### Task
Begin with the line containing "Where should I click to: Increase" and copy every line after it to the end of the entries, exactly, leaving out the lines before it.

### Information given
◇ ◇ ◇ ◇
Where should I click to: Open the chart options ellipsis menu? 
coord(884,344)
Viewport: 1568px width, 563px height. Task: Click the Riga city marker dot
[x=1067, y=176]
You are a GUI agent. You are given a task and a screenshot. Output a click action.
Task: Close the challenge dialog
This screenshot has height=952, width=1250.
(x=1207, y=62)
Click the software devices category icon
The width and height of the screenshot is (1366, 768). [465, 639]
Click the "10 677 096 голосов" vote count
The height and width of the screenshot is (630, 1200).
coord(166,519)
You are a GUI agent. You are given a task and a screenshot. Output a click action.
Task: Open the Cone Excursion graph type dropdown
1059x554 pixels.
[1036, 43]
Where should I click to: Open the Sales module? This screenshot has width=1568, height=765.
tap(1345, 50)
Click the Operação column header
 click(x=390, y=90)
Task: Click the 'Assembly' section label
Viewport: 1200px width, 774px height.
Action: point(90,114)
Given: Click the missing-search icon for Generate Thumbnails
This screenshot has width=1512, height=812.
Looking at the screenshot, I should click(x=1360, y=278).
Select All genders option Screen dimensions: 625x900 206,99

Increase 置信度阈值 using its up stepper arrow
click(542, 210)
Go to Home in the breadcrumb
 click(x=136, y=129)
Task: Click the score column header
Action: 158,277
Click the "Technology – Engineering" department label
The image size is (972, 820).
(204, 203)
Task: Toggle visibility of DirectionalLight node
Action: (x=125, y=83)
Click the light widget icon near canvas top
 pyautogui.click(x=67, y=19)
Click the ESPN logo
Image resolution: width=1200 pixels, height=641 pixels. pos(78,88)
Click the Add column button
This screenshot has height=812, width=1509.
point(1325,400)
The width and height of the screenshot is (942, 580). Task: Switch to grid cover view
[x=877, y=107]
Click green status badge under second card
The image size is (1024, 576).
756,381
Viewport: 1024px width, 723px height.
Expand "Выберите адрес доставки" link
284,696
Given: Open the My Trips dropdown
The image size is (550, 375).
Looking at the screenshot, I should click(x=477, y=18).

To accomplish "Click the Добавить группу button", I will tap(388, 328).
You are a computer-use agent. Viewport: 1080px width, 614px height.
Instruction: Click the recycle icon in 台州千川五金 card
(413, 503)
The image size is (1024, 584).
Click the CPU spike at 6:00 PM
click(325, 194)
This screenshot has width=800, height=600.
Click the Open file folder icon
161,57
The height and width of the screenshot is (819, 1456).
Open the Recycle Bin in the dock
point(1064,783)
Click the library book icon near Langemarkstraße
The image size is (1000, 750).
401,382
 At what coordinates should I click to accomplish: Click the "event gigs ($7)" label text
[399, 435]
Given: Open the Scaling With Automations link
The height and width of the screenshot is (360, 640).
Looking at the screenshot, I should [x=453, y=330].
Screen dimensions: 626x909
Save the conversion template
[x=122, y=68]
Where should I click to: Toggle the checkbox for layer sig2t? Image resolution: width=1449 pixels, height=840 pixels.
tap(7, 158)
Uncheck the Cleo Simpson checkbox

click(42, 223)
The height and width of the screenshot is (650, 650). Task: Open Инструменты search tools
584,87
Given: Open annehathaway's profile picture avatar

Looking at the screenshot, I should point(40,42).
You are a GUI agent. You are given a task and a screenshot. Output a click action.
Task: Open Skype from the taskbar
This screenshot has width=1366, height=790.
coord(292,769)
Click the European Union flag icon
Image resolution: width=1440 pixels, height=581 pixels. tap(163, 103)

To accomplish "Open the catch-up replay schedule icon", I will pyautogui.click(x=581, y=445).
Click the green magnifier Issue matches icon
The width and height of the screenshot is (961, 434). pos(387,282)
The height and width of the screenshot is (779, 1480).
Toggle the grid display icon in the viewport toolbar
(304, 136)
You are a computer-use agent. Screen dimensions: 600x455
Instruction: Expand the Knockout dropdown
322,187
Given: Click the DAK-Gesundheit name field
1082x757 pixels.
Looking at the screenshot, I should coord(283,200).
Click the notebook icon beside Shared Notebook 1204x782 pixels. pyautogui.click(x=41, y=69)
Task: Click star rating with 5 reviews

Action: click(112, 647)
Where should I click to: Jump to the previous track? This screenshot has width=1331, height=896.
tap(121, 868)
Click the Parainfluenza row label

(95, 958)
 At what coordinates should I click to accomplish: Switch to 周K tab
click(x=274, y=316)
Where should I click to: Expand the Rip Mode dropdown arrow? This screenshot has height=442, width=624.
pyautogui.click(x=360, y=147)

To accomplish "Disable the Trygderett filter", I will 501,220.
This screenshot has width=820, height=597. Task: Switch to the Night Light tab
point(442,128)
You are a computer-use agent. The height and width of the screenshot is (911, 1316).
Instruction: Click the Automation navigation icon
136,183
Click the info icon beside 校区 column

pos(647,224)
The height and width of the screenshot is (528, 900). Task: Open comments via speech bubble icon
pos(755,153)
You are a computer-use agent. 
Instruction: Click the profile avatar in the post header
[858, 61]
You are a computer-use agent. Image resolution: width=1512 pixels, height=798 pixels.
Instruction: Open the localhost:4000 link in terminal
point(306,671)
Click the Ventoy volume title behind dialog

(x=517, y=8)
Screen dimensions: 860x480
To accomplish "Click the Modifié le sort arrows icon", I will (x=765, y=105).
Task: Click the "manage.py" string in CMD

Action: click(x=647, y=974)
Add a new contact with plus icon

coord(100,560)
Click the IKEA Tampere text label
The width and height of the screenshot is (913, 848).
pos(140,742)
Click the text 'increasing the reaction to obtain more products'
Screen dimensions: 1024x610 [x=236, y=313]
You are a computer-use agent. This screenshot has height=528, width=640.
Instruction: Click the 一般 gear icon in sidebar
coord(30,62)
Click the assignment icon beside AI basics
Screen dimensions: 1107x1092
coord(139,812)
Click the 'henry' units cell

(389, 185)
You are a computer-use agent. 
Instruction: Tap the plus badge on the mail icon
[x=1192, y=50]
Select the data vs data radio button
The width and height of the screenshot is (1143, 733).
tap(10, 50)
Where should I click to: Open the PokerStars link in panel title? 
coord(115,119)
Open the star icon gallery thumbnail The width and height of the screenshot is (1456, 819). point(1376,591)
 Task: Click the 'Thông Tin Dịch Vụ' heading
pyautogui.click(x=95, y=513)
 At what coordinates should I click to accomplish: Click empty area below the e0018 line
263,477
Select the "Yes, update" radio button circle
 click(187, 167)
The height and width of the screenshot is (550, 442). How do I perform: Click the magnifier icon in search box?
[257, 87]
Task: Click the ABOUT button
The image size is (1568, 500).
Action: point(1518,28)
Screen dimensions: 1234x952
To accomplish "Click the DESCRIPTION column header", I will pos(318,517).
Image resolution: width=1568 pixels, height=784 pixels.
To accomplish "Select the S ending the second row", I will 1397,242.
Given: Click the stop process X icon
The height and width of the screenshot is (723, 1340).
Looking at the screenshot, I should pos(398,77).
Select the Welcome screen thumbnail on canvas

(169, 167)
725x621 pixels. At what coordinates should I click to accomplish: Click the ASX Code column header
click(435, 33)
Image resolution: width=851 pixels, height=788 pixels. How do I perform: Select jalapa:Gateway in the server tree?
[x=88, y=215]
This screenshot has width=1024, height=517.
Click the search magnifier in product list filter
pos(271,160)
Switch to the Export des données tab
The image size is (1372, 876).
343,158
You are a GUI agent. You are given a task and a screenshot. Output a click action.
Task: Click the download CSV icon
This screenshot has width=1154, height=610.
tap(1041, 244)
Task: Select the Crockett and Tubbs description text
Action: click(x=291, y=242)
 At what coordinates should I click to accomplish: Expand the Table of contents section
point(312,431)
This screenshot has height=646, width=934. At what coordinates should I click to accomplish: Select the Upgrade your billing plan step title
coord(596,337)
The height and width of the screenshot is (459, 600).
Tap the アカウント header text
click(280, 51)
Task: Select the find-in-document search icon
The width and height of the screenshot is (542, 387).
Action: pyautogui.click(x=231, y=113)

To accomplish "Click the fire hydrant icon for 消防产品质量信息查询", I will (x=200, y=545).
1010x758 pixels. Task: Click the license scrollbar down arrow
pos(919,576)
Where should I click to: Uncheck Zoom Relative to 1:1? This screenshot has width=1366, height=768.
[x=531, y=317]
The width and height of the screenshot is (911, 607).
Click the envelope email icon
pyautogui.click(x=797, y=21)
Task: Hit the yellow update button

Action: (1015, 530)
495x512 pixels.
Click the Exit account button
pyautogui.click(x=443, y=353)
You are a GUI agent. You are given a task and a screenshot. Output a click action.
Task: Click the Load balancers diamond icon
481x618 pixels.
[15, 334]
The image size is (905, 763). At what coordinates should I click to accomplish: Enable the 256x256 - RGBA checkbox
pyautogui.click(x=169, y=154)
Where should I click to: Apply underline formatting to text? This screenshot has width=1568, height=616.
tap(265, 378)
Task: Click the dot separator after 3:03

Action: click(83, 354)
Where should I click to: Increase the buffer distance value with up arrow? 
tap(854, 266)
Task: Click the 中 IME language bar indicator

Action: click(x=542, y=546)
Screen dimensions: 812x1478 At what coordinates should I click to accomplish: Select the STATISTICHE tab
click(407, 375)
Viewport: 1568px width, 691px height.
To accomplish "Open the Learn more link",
◇ ◇ ◇ ◇
### Final answer
Where should I click to: Increase the buffer distance value with up arrow? 
tap(854, 266)
Task: Click the 中 IME language bar indicator

Action: click(x=542, y=546)
Screen dimensions: 812x1478 At what coordinates should I click to accomplish: Select the STATISTICHE tab
click(407, 375)
Viewport: 1568px width, 691px height.
To accomplish "Open the Learn more link",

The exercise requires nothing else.